Does immersion require a rich, detailed story? No! In fact, the opposite may be much better.
Does your average game of capture the flag in Warsong Gulch feel much like a war? Not to me. But why not? Surely we could see how two competing factions might stage some sort of tournaments to keep the other side defeated even if they cannot have open war. Right there, do you see it? I'm having to overthink it. That's bad. The problem is that there is too much lore, too much story. We know too much and from that too much information we can easily determine that Warsong Gulch makes no sense at all.

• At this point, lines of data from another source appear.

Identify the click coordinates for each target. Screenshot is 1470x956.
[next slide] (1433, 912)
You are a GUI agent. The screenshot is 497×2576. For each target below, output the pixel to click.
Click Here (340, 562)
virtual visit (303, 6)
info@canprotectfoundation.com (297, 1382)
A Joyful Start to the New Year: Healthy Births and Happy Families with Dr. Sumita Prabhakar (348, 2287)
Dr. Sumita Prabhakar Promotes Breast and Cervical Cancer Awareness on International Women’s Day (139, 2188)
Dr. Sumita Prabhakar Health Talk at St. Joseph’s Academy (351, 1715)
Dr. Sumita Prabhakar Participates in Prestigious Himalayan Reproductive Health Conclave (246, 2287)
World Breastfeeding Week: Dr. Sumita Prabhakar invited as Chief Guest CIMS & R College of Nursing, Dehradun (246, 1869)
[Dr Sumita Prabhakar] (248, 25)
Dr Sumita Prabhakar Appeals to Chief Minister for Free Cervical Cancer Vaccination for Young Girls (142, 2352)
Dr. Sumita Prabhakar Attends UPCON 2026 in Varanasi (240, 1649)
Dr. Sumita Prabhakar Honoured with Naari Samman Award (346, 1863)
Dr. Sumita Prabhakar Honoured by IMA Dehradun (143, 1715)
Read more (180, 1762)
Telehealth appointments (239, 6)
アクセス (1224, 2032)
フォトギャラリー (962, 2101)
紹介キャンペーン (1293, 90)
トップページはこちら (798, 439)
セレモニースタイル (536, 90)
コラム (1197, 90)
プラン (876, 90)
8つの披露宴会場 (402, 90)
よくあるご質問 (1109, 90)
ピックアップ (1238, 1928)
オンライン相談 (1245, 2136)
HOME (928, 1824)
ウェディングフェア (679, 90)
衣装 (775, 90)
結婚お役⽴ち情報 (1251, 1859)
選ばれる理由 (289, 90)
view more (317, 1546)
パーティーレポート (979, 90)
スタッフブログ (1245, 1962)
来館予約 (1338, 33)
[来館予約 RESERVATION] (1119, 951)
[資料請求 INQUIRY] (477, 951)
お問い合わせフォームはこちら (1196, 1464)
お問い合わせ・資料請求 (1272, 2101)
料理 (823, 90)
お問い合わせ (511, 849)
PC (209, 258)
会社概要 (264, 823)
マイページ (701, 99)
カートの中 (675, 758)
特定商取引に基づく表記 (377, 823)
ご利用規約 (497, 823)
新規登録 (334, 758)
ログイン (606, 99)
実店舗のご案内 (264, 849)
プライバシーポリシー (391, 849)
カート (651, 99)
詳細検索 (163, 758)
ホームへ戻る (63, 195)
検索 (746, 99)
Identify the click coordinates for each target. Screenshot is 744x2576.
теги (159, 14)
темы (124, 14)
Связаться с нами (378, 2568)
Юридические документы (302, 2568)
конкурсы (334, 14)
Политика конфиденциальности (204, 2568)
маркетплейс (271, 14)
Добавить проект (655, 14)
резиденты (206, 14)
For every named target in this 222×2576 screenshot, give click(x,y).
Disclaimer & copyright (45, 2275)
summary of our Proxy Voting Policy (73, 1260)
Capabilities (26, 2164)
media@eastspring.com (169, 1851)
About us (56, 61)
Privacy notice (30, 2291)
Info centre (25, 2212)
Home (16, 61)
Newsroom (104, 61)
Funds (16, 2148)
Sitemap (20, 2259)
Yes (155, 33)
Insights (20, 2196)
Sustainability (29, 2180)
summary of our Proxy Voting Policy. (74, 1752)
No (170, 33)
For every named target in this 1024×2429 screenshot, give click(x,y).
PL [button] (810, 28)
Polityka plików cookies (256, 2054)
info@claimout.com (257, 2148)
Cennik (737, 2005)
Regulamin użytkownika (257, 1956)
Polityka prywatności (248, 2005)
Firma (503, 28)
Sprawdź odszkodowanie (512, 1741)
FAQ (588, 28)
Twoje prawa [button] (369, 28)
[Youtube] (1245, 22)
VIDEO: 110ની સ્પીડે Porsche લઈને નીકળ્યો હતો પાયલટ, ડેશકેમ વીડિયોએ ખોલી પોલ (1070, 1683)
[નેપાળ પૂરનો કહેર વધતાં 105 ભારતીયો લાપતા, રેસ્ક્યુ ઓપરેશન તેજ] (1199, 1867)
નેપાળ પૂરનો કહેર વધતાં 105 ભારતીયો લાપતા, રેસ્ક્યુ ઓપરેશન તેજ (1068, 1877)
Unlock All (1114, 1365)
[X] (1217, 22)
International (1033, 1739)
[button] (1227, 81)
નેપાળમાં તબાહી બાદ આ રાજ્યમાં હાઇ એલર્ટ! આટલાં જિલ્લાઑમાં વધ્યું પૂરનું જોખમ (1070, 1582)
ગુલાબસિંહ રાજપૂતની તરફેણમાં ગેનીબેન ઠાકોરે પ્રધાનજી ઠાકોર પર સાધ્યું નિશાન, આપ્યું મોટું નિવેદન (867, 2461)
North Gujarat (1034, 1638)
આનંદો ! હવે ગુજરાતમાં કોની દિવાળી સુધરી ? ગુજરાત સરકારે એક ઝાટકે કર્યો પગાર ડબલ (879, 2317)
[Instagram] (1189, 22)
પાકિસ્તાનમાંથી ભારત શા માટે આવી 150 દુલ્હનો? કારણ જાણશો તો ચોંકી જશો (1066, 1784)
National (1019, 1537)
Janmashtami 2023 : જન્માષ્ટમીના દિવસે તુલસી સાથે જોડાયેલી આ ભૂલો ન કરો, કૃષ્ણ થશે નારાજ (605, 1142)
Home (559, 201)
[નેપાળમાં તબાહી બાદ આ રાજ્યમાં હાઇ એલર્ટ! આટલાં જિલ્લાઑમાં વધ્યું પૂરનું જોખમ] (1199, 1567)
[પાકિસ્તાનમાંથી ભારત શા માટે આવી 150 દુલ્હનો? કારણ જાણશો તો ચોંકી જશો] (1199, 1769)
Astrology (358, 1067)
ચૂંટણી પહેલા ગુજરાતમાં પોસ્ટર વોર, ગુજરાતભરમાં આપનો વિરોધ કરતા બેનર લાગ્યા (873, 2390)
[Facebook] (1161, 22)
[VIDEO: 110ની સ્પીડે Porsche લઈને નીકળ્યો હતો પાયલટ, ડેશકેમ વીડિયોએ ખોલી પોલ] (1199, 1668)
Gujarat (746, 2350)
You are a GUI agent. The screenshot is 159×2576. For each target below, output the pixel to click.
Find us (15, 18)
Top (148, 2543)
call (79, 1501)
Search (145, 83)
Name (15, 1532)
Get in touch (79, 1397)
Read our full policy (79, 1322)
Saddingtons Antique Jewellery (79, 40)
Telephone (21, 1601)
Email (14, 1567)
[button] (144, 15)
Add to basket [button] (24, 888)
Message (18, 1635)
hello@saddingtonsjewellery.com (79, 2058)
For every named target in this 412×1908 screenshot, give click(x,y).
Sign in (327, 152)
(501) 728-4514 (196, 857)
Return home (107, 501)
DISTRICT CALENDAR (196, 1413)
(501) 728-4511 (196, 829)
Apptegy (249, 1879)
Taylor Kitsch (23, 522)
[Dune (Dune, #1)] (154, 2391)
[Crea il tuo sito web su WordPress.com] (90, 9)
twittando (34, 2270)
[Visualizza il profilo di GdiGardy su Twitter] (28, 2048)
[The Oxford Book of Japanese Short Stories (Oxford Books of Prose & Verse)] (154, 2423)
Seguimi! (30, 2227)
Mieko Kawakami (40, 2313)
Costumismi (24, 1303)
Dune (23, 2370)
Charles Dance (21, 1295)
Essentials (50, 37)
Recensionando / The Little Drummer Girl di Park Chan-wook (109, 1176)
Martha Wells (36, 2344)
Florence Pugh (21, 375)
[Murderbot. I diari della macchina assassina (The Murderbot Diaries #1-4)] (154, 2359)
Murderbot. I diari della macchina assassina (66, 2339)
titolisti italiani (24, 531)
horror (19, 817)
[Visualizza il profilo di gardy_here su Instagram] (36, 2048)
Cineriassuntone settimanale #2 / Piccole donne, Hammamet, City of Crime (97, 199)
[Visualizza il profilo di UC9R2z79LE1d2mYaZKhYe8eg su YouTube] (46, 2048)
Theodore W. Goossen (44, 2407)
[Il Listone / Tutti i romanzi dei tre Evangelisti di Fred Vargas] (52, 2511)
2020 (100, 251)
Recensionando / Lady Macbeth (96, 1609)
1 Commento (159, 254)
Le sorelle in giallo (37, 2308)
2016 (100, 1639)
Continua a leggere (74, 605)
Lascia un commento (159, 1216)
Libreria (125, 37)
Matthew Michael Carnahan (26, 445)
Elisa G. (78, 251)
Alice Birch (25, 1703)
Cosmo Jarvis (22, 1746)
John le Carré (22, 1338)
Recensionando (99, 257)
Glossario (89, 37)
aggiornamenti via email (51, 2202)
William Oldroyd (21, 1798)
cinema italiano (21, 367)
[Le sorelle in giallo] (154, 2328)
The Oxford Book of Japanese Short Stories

Team Fortress 2 doesn't mess around with all that nonsense. They just went for the simple point: two mercenary armies of coincidentally equal size, power, and technology, have been hired to do battle on behalf of a pair of greedy brothers. It's set in a silly world which embraces the absurdity of this sort of highly-staged combat.
Embracing the ridiculousness and making that the story gives tremendous wiggle-room when worrying about breaking immersion. Why is there an omniscient announcer at every battle? Why? We don't know! But of course she's there, how could she possibly not be? It just makes sense. Why does it make sense? Because there are no logical or story structures which would contradict the idea of the announcer. So of course she's there. We'd be surprised if she wasn't!
Valve doesn't try to create a deep, story-filled world rich in history to discover. Instead they create a silly world where we feel silly. The silliness is consistent. This works well with their item shop which mostly sells extremely silly-looking hats. While in a fantasy game you may be turned off by money buying a flashing-looking and otherwise inaccessible sword, when everything is silly, someone spending money on a silly hat only adds to the sense of immersion. Immersion in silliness.
This is alternative immersion. This is a different sort of world. A world where flamethrowers are doused with jars of pee, where spies escape notice with a simple paper mask, and where gigantic Russian men fire guns that cost $400,000 to fire for twelve seconds. And it all makes sense, in its own special way.